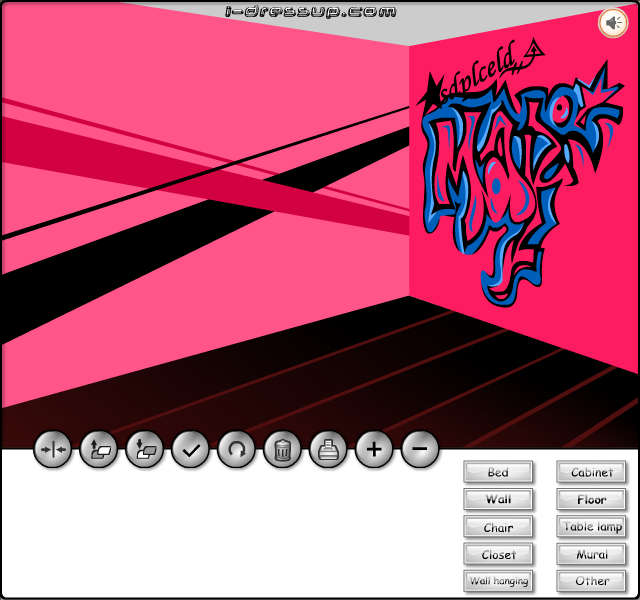The image size is (640, 600).
Task: Open the Bed category
Action: [x=498, y=472]
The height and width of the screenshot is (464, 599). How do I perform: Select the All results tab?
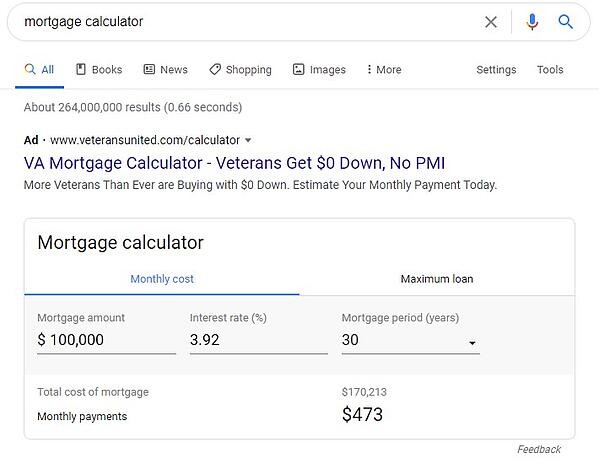point(39,70)

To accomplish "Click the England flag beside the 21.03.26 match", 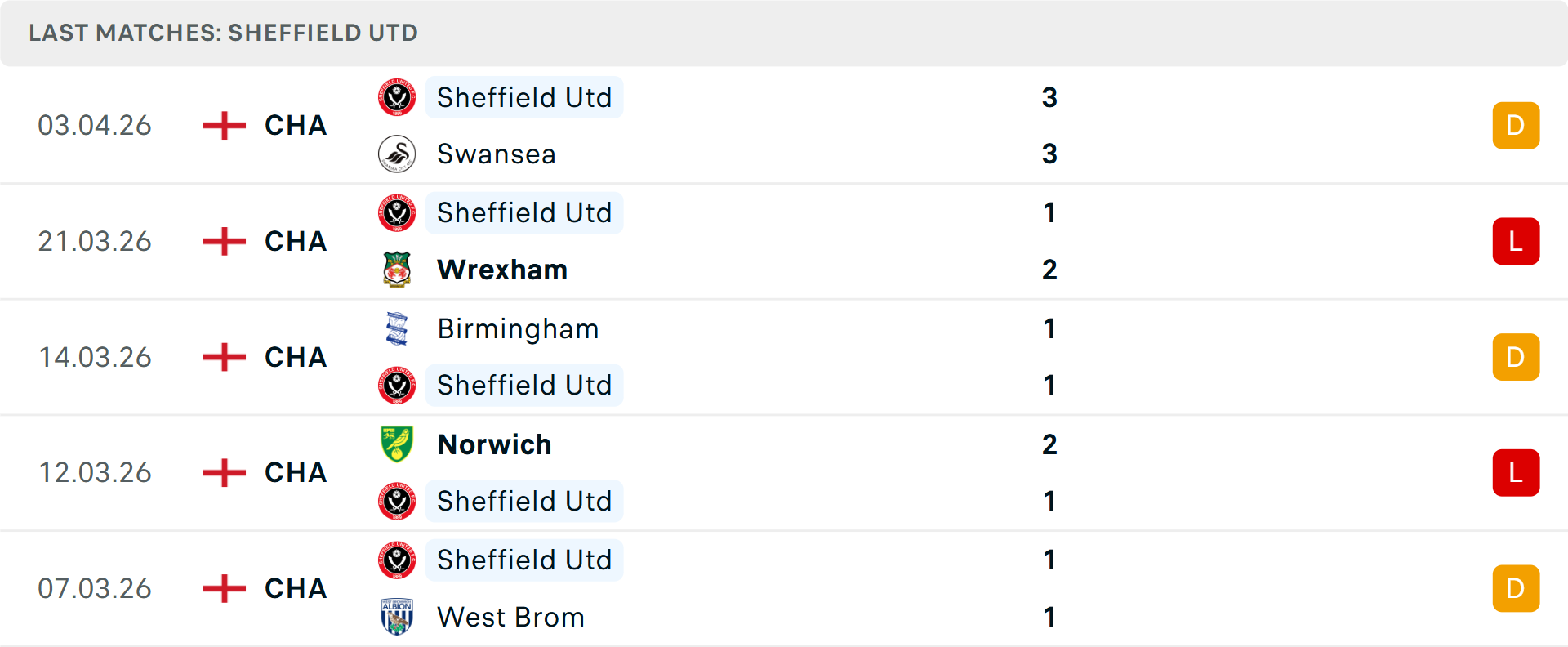I will click(222, 241).
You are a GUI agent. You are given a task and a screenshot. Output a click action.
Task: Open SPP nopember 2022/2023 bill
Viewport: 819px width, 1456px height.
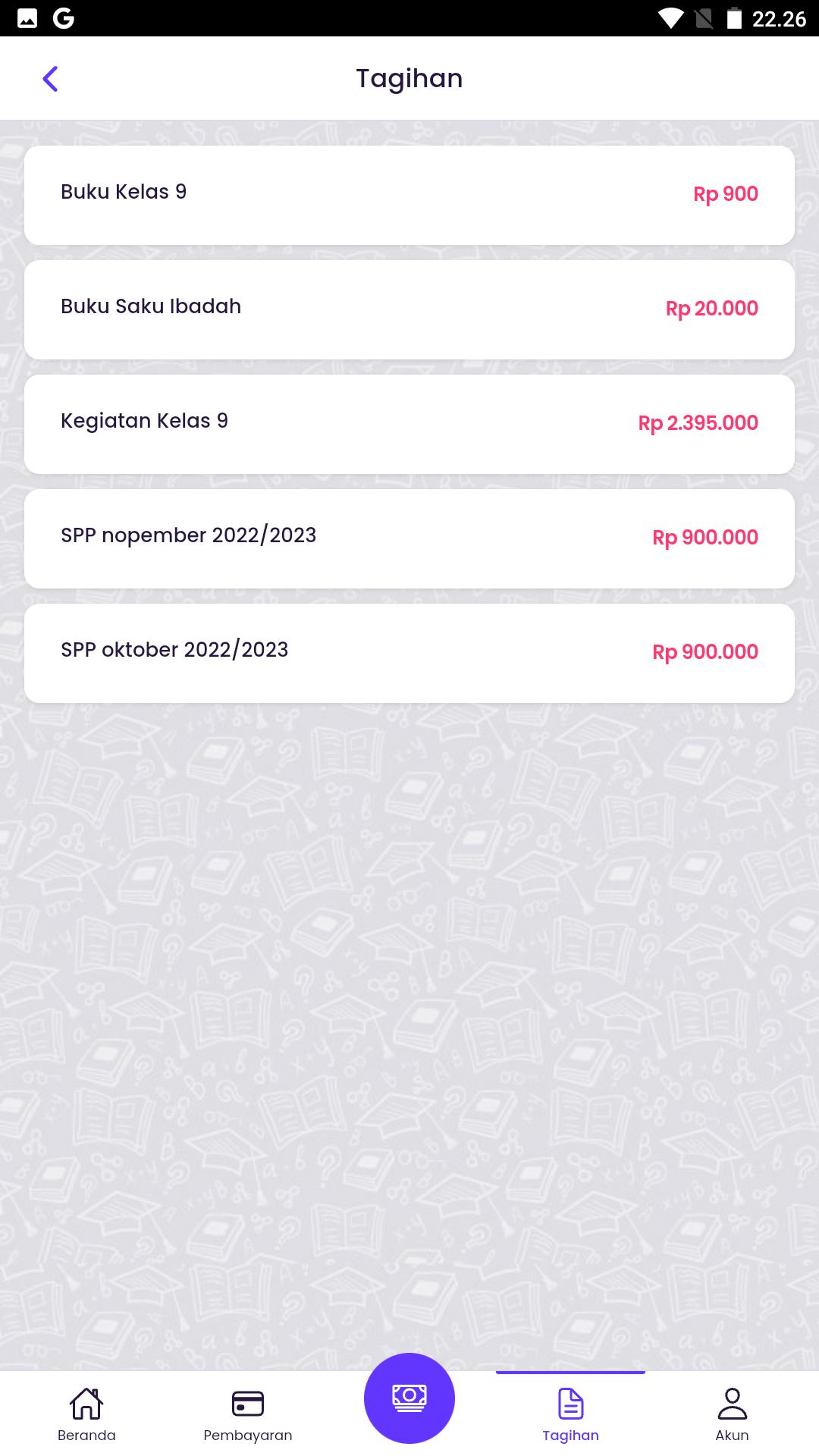click(x=410, y=538)
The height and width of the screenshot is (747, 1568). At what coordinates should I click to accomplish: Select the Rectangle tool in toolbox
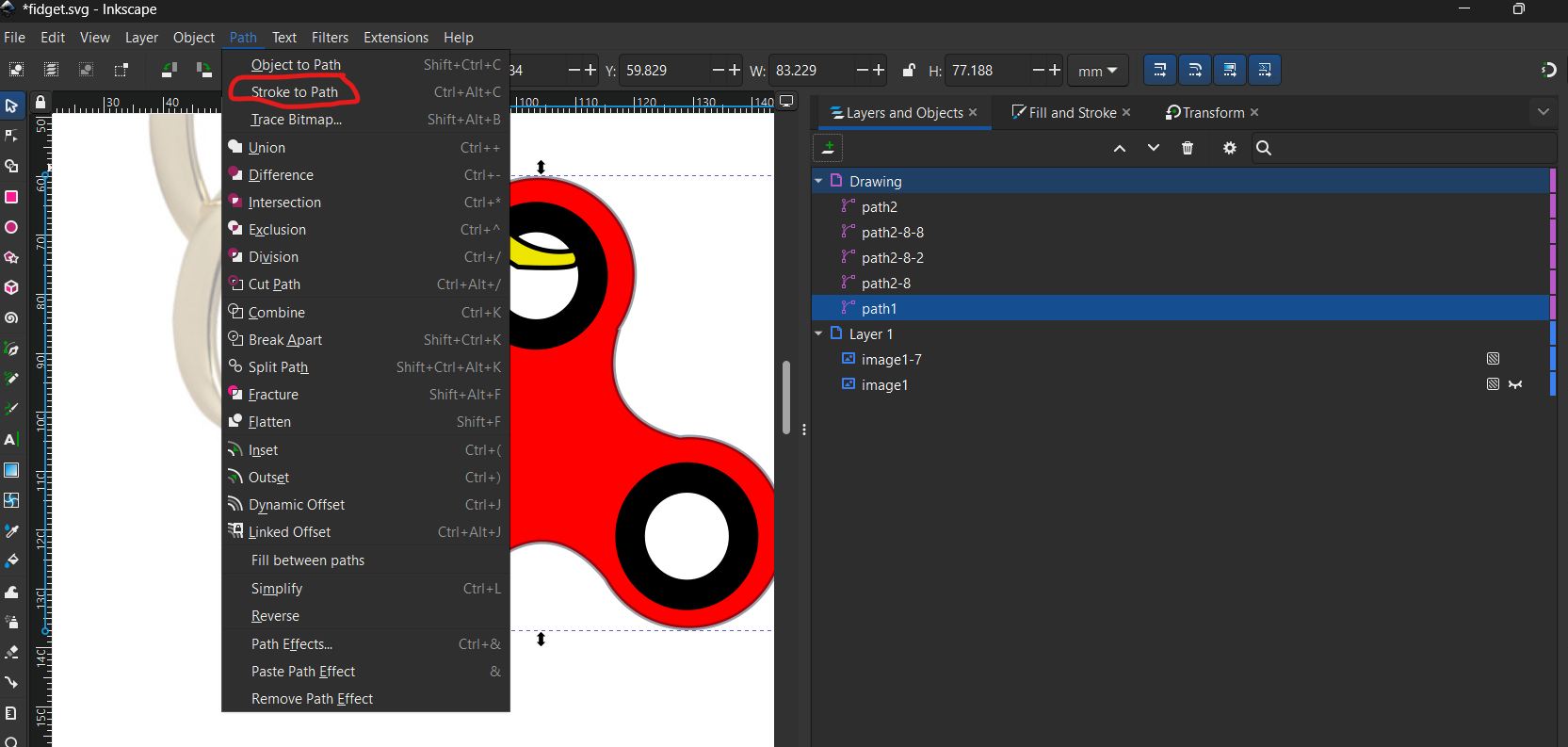(11, 197)
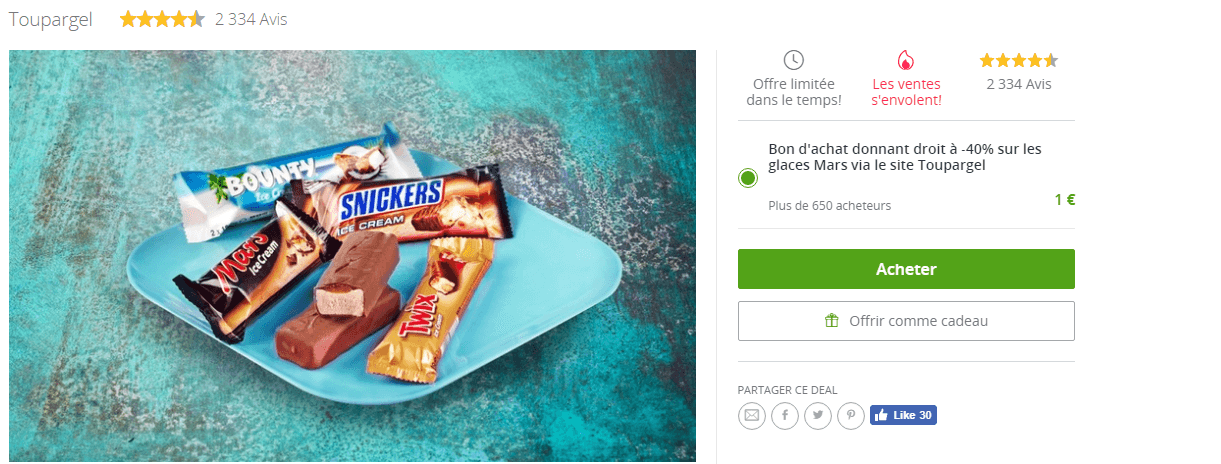Share deal on Facebook round icon
This screenshot has width=1221, height=464.
click(x=785, y=415)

▸ Instruction
Copy the lines above verbatim, from the line with "You are a GUI" up to and including the final line. Leave the pictures out.

▸ Solution to this problem
You are a GUI agent. You are given a task and a screenshot. Output a click action.
Task: Open SPP nopember 2022/2023 bill
Viewport: 819px width, 1456px height.
click(x=410, y=538)
The height and width of the screenshot is (747, 1568). At what coordinates should I click to accomplish: Select the Rectangle tool in toolbox
(11, 197)
Share deal on Facebook round icon
This screenshot has width=1221, height=464.
click(x=785, y=415)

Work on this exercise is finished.